**Task statement:**
What you return must match the data below exactly, minus any pictures.

Pixel coordinate grounding data:
•••••

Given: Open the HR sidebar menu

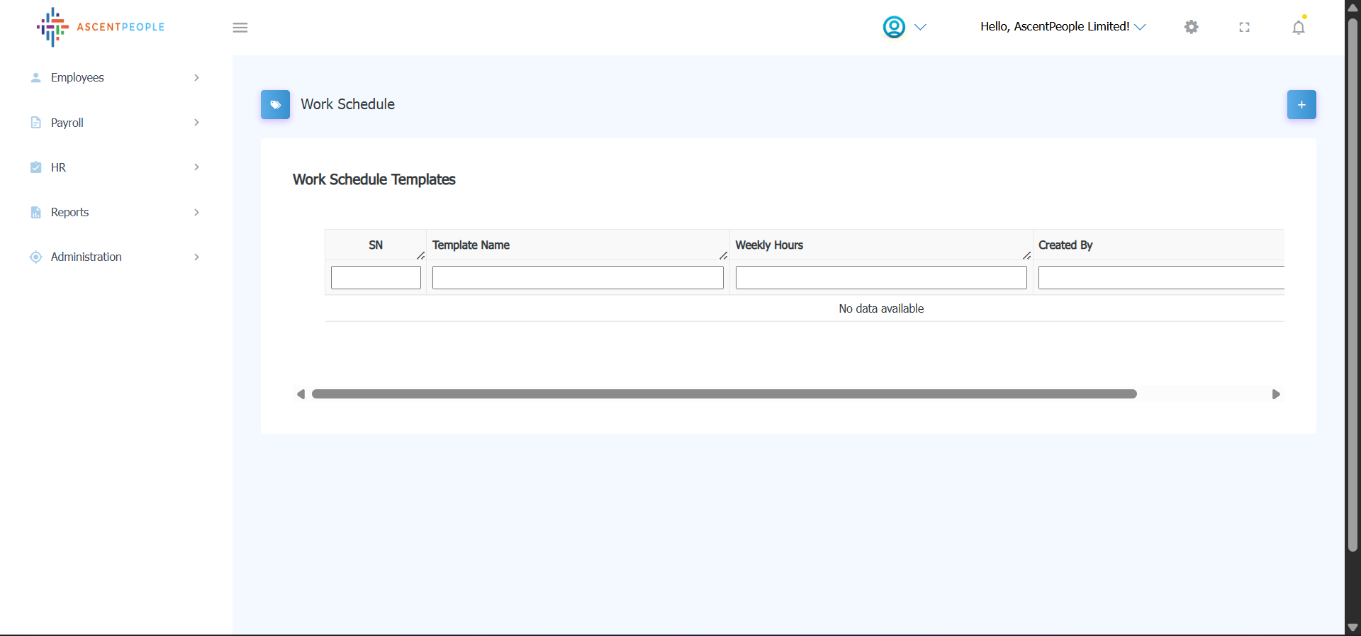Looking at the screenshot, I should pyautogui.click(x=58, y=167).
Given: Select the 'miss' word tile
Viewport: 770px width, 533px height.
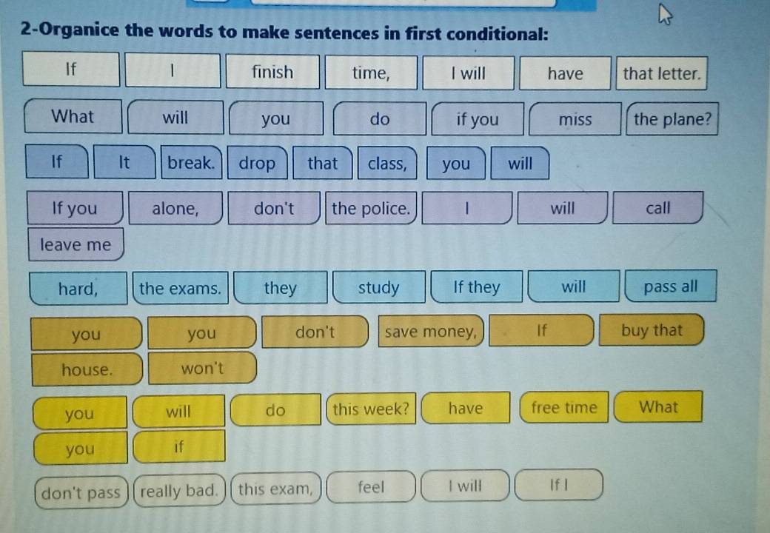Looking at the screenshot, I should click(x=575, y=119).
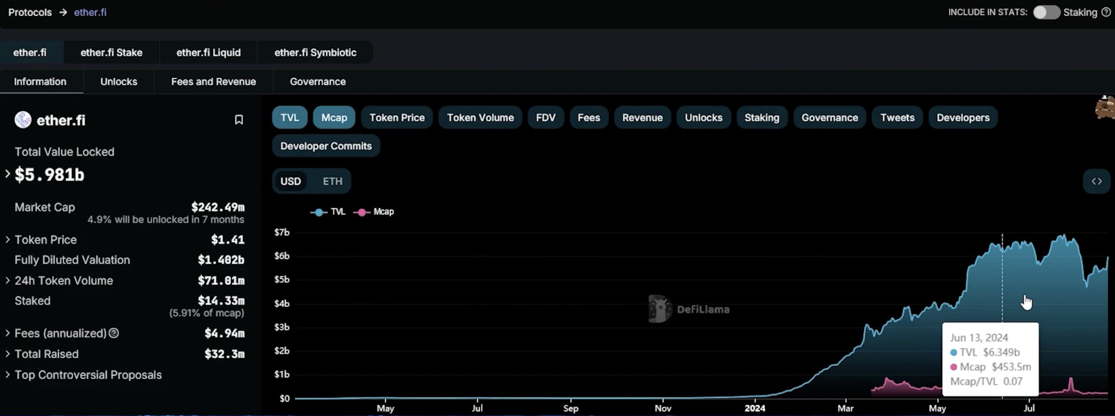Image resolution: width=1115 pixels, height=416 pixels.
Task: Expand the Token Price row
Action: pyautogui.click(x=8, y=240)
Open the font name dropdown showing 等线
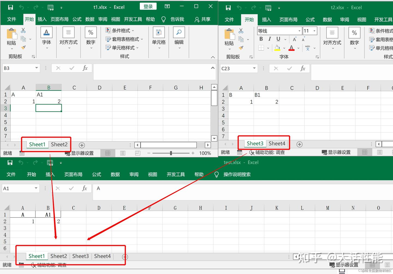 coord(299,31)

•••••

**Answer to this exercise:**
Given: Open the HR sidebar menu

Looking at the screenshot, I should pyautogui.click(x=58, y=167).
Given: Select the 'miss' word tile
Viewport: 770px width, 533px height.
Looking at the screenshot, I should click(x=575, y=119).
Image resolution: width=1115 pixels, height=416 pixels.
Task: Expand the Token Price row
Action: pyautogui.click(x=8, y=240)
Open the font name dropdown showing 等线
 coord(299,31)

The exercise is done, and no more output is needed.